With biodiversity in near-freefall and the very fate of humanity at stake, the built environment must be fundamentally reimagined. IUCN Urban Alliance Head Russell Galt explains how vivid inspiration can be drawn from life below water.
He dreamed of vegetal cities
A decade ago, I met the visionary artist Luc Schuiten at his ‘Vegetal City’ exhibition in Brussels, Belgium. He dreamed of urban utopias inspired by nature: biophilic communities bustling with biodiversity; biomimetic buildings sprouting from the soil. His botanical designs were wildly futuristic and fanciful but they stuck with me. In the years since then, I have often wondered, could cities ever give more to nature than they take from it?
Cities under the sea
Any recreational diver knows the value of a shipwreck. Barnacles, corals, oysters and algae readily colonise its hard surfaces. They provide feeding, breeding, spawning and nursery grounds for fish and other mobile organisms which, in turn, attract larger predators. By functioning as artificial reefs, shipwrecks can engender dramatic increases in local biodiversity and ecological productivity. Marine resource managers understand this well and actively deploy artificial reefs—usually in the form of construction debris or purpose-built systems—to replenish fish stocks and promote ecotourism.
If built infrastructure can support thriving underwater ecosystems, can it achieve similar feats on land?
Artificial reefs and urban buildings have some similarities (e.g. the effect of increasing colonisable surface area) but their intended purposes are rather different. The former serves to enhance human life indirectly by enhancing marine life. The latter serves to enhance human lives directly. Such exclusive anthropocentrism manifests in urban architecture, planning and design. Rows of steel spikes prevent birds from perching on window sills, impenetrable walls block hedgehogs from wandering between private gardens, and woe betide the intrepid seedling that springs up between paving stones! Must the built environment be so outwardly hostile to wildlife?
Glimpses of a greener future
A global community of architects, urban planners, ecologists and developers are transcending disciplines and challenging conventions to advance the concept of ecological urbanism (see box 1). Fermenting ideas on forums such as The Nature of Cities, they have begun experimenting with materials, patterns and techniques to reimagine the built environment in harmony with the natural world.
In Milan, Italy, Stefano Boeri’s famous Vertical Forest (“il Bosco Verticale”) provides a stunning glimpse of a nature-rich urban future. Designed with horticulturalists and opened in 2014, it comprises two 27-storey residential tower blocks adorned with over 800 trees. They purify air, capture carbon, foster psychological wellbeing and promote biodiversity: dozens of bird and pollinator species have been spotted interacting with the Vertical Forest.

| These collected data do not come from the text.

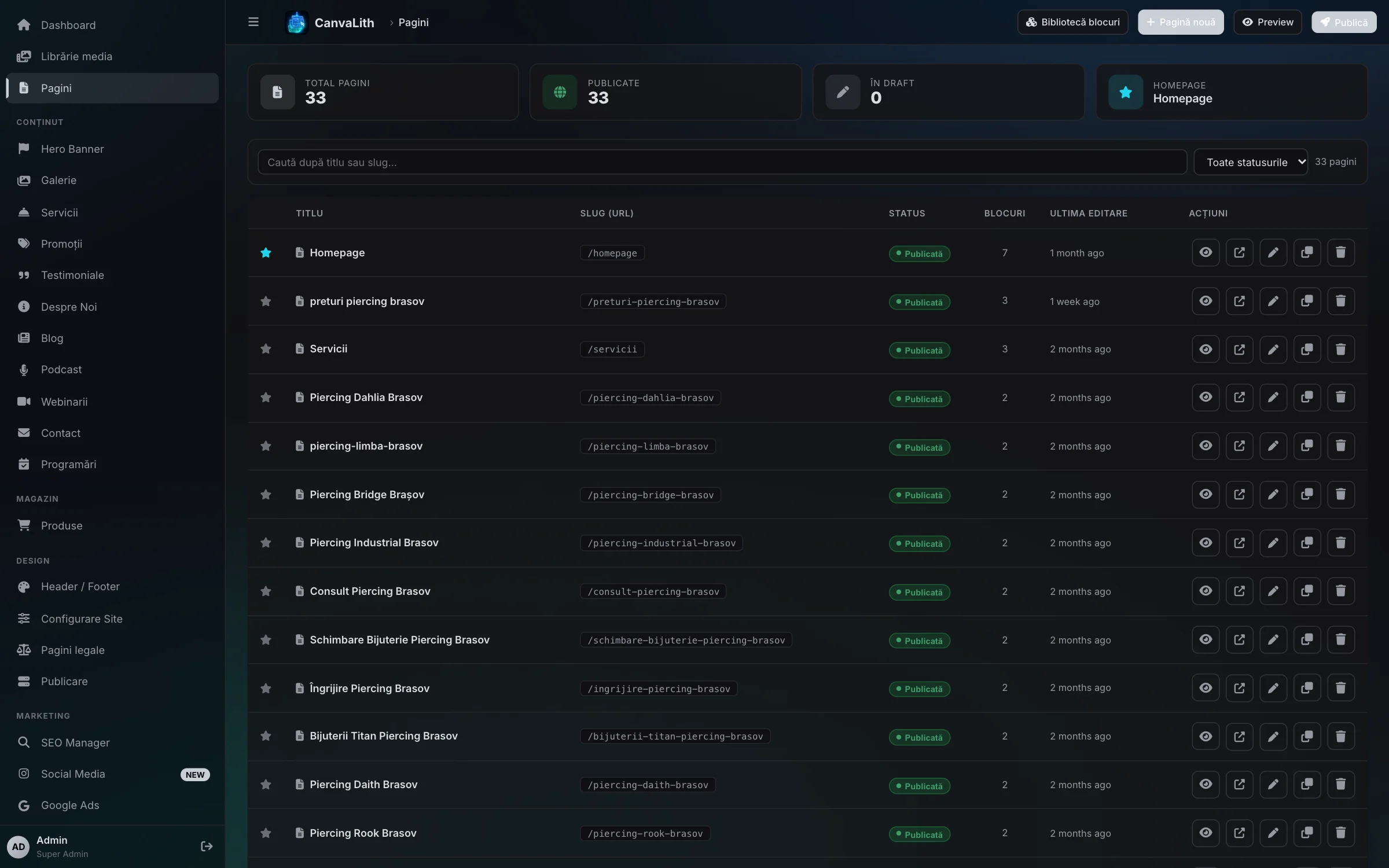
Task: Edit the Piercing Dahlia Brasov page
Action: pos(1273,398)
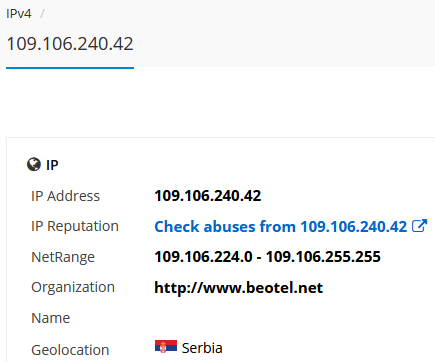Click the IP section heading
This screenshot has width=435, height=362.
pyautogui.click(x=52, y=165)
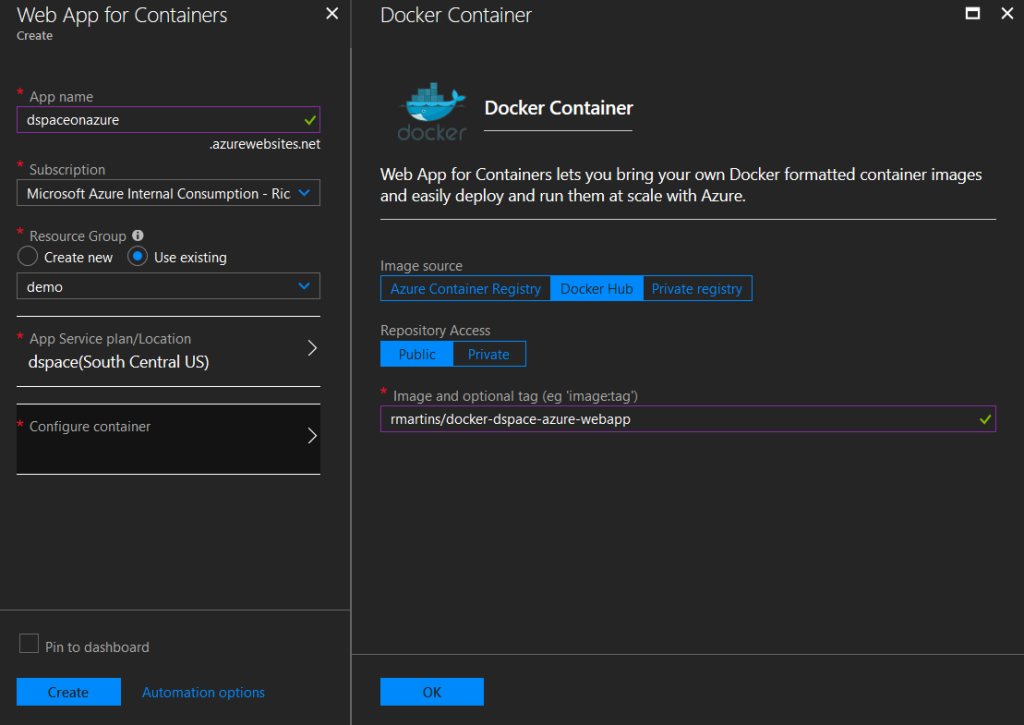Image resolution: width=1024 pixels, height=725 pixels.
Task: Click the green checkmark in image tag field
Action: (986, 419)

The success of the project has inspired new developments, notably the Forest City Project in Liuzhou, China, where a complex of offices, houses, hotels, hospitals and schools will be cloaked with trees, shrubs and cascading plants. The development is expected to house 30,000 people and absorb 10,000 tons of CO2 and 57 tons of pollutants per year while producing 900 tons of oxygen.
From New York’s Highline to Vienna’s Living Garden, ecological urbanism is manifesting in impressive forms. Yet, these iconic structures are still exceptions, not the norm. The ecological tenets of naturalness, structural diversity and habitat connectivity are yet to transform entire cityscapes. In the greenest of cities, living walls, green rooves and wildlife boxes can appear more tokenistic than de facto, while grass monocultures still dominate greenspace. A challenge for government, business and civil society is to take ecological urbanism to scale. This will require strengthening policy frameworks, enhancing cost-effectiveness, and touting the benefits. The sprawling cities of the Global South must not be left behind.
The UK Government may yet set an example. It is considering a proposal to make “biodiversity net gain” compulsory for all new developments. If enacted into law, developers would be held to actually enhance the natural environment. This would drive innovation in biophilic design and deliver ecological urbanism on a scale never seen before. Perhaps Luc Schuiten’s visions were not so far-fetched after all!
From nemesis to redeemer
The collapse of insect populations, mass bleaching of coral reefs and record-breaking temperatures are symptoms of a planet in peril. As an emergent phenomenon of geological proportions, urbanisation has the profound potential to ameliorate or exacerbate the global ecological emergency. That is why environmental organisations such as the International Union for Conservation of Nature (IUCN) are pivoting towards our collective urban future (see box 2).
If urbanisation is unstoppable, it must accommodate nature. The prevailing car-people-nature hierarchy must be flipped upside down. Every wall, rooftop, road verge, park, allotment and cemetery must be put to use. Every building should function as an artificial reef festooned with foliage and babbling with birdsong. Biodiversity must be woven into the urban fabric, turning grey infrastructure green and enabling citizens to feel as meaningfully connected to nature in the city as they would in the wilderness.
By doing so, we will not only hand lifelines to species that would otherwise disappear; we will build healthier, happier and hardier societies that value and conserve nature.